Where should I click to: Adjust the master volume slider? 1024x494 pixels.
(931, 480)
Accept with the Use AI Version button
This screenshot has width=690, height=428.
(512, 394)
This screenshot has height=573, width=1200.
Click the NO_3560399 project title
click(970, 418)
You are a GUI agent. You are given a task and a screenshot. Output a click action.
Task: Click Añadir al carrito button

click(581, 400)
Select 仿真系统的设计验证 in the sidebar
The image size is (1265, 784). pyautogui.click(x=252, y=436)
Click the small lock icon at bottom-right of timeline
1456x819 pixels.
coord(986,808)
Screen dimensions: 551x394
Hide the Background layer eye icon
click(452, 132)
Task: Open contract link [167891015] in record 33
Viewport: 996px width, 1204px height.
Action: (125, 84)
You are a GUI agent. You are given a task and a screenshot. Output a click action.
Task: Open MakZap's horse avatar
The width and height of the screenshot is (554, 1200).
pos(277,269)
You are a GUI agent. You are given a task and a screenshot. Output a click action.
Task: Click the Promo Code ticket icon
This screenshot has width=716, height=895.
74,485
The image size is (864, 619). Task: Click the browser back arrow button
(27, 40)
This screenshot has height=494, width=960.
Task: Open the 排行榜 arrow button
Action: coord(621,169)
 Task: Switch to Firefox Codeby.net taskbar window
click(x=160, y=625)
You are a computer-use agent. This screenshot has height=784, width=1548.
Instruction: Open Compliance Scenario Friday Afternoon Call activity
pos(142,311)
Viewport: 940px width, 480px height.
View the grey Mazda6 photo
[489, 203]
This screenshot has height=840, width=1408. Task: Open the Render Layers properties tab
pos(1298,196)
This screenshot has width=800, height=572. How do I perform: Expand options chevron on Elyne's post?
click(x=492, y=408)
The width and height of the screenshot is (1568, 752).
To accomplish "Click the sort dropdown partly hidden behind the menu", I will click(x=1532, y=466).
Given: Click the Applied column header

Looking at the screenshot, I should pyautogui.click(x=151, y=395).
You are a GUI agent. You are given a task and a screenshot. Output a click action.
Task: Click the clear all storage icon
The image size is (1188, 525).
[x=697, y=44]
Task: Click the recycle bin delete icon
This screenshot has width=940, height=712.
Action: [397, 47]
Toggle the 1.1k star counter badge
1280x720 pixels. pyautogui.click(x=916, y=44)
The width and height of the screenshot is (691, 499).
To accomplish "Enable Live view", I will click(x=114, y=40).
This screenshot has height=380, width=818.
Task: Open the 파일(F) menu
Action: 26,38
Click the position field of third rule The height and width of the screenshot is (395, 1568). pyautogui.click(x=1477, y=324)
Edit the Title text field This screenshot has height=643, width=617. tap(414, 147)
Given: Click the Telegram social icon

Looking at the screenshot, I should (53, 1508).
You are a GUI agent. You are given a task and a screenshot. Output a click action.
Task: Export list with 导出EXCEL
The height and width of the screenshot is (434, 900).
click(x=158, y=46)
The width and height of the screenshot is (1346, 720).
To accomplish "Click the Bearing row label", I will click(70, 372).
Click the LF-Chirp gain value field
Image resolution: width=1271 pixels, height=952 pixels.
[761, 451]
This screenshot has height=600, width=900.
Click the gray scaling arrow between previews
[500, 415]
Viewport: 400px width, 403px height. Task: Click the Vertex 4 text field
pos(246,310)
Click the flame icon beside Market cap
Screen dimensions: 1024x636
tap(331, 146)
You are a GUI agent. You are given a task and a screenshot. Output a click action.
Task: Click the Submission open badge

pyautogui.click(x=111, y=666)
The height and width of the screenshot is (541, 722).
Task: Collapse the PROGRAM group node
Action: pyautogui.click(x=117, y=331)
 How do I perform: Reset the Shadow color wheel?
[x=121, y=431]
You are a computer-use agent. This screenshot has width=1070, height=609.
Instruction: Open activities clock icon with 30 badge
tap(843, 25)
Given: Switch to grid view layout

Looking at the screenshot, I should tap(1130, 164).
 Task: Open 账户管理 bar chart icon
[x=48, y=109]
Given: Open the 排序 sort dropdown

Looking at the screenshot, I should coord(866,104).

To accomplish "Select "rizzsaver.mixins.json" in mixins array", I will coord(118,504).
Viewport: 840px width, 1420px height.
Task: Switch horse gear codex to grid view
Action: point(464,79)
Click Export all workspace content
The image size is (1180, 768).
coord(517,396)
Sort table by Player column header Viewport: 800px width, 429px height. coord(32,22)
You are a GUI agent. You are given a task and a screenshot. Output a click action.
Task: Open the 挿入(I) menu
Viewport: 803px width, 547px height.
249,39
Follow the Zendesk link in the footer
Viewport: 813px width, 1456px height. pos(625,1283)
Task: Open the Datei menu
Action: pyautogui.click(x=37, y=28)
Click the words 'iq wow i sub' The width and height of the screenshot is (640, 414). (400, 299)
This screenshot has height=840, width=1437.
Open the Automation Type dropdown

□ □ □ □ □

Task item: Copy, character for character, the lines from the line that holds "Viewport: 400px width, 403px" through the final line of the records above.

Answer space:
Viewport: 400px width, 403px height. Task: Click the Vertex 4 text field
pos(246,310)
Click the flame icon beside Market cap
Screen dimensions: 1024x636
tap(331, 146)
You are a GUI agent. You are given a task and a screenshot. Output a click action.
Task: Click the Submission open badge

pyautogui.click(x=111, y=666)
The height and width of the screenshot is (541, 722).
Task: Collapse the PROGRAM group node
Action: pyautogui.click(x=117, y=331)
 How do I perform: Reset the Shadow color wheel?
[x=121, y=431]
You are a computer-use agent. This screenshot has width=1070, height=609.
Instruction: Open activities clock icon with 30 badge
tap(843, 25)
Given: Switch to grid view layout

Looking at the screenshot, I should tap(1130, 164).
 Task: Open 账户管理 bar chart icon
[x=48, y=109]
Given: Open the 排序 sort dropdown

Looking at the screenshot, I should coord(866,104).

To accomplish "Select "rizzsaver.mixins.json" in mixins array", I will coord(118,504).
Viewport: 840px width, 1420px height.
Task: Switch horse gear codex to grid view
Action: point(464,79)
Click Export all workspace content
The image size is (1180, 768).
coord(517,396)
Sort table by Player column header Viewport: 800px width, 429px height. coord(32,22)
You are a GUI agent. You are given a task and a screenshot. Output a click action.
Task: Open the 挿入(I) menu
Viewport: 803px width, 547px height.
249,39
Follow the Zendesk link in the footer
Viewport: 813px width, 1456px height. pos(625,1283)
Task: Open the Datei menu
Action: pyautogui.click(x=37, y=28)
Click the words 'iq wow i sub' The width and height of the screenshot is (640, 414). (400, 299)
This screenshot has height=840, width=1437.
Open the Automation Type dropdown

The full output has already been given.